TEXT SEGMENT:
- Brandfolder

Originally posted on Medium

For the past year and a half, we at Brandfolder have been moving toward using BigQuery as a datalake. It began by storing a copy of all our raw data there, and we’ve steadily moved into storing feature extraction tables as well as data produced by machine learning models and accessed directly by our product. Housing data in BigQuery we find it much easier to access both in terms of speed and flexibility.

For those unfamiliar with Google BigQuery, it is a serverless cloud data warehouse (think database) with built-in and automated distributed computing. Initially, we started using BigQuery as a copy of our production database, and found ourselves leaning on it as our data size grew. Async replica DB queries would take upwards of half an hour, while in BigQuery these same queries would be complete within a minute.

Additionally, with our datalake living primarily in parquet in Google Cloud Storage, we were limited in several ways. We needed Pyspark to access it, which meant getting Google Dataproc involved with clusters, and it often meant pulling much bigger datasets than we needed and whittling down after reading the files. Using Pyspark to read and manipulate the files would also often take quite a long time, which negatively impacted our ETL process. As some of our tables began to grow by 30M+ rows a day, our ETL process began taking longer than we could afford. Surveying our infrastructure, we noticed that we could spend much less effort managing our data pipelines with our datalake in BigQuery as opposed to continuing to manage Spark instances facing ever-growing datasets with complex joins.

It’s important to note that BigQuery charges based on the size (in GB) of the data accessed. If the tables you’re querying are large and you’re running the same query multiple times a day, it could become expensive. On the other hand, if you lean on BigQuery for data wrangling you won’t have to pay for processing power and compute time the way you might have to when using Spark.

Our data infrastructure is almost entirely in Python, from ETL through to ML model development. In order to make the most of a Python + BigQuery infrastructure, we access BigQuery in three ways: Pandas, Pyspark, and the OS python package. For each of these methods, I’ll discuss the package we use, examples, the use cases for that method, and notes.

icon

1. Pandas + BigQuery

This combination is often used to pre-aggregate data and pull in smaller datasets for tasks like reporting or visualizations. With a clearly defined in-line query, this may be the most intuitive and easy package to use, but is limited by data size, since the results need to be handled in Pandas.

Package: google-cloud-bigquery

Example:


import pandas as pd
from google.cloud import bigquery
bqclient = bigquery.Client()
query = (
    """
    SELECT CASE
               WHEN count(distinct id) = 0 then 0
               ELSE count(distinct CASE
                            WHEN atts.state = 'created' THEN id
                        END)/count(distinct id)

WORK TO DO:
#1 In the BigQuery post, what three ways does the team use to access BigQuery?
#2 Transcribe the passage of the BigQuery post between "This combination is" and "bqclient = bigquery.Client()", inclusive.
#3 Finish out the next part of the BigQuery post from the point where it stops.
The material that comes next has nothing to do with the BigQuery post.

DATASET:

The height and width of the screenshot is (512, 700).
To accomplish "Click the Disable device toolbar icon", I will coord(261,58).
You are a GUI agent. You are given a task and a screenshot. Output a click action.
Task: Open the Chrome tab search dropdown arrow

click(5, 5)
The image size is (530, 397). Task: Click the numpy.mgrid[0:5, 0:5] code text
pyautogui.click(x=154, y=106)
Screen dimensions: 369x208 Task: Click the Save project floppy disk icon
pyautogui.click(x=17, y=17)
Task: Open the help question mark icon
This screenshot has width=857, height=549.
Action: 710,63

PER-TASK ANSWERS:
#1 Pandas, Pyspark, and the OS python package.

#2
This combination is often used to pre-aggregate data and pull in smaller datasets for tasks like reporting or visualizations. With a clearly defined in-line query, this may be the most intuitive and easy package to use, but is limited by data size, since the results need to be handled in Pandas.

Package: google-cloud-bigquery

Example:


import pandas as pd
from google.cloud import bigquery
bqclient = bigquery.Client()

#3
           END AS created_percent,
           count(distinct id) AS num_attachments
    FROM `datalake.dataset.attachments` AS atts
    WHERE CAST(atts.created_at AS DATE) = '2020-07-07'
    """
)
result = bqclient.query(query).to_dataframe()

Use cases:

Internal product alerting: we use this package in conjunction with Rollbar to set up specific alerting. For example, we pull the files imported the previous day as well as their ingestion states from BigQuery via Pandas and set a threshold which triggers a Rollbar alert. The above example is a simplified version of that script.
Customer-specific reporting: in order to enable our customers with tailored reports to suit their needs, we leaned heavily on the Pandas/BigQuery package. Since customer-specific reports are often small datasets, this package works perfectly. It also easily allows for the query adjustments we need to be able to make fairly regularly. Additionally, leveraging Python allows us to connect these reports to user-facing aspects of application via service-to-service communication.

Notes:

We often use this package with its Google Cloud Storage counterpart, google-cloud-storage. It is used in our custom reporting workflow to write formatted reports to buckets, which allows the application to surface those to users.
The format of the query allows the use of variables within the query string. We use Airflow + Google Dataproc to schedule jobs and maintain dependencies, and will often pass a date string from our Airflow instance into the query to limit results by that date.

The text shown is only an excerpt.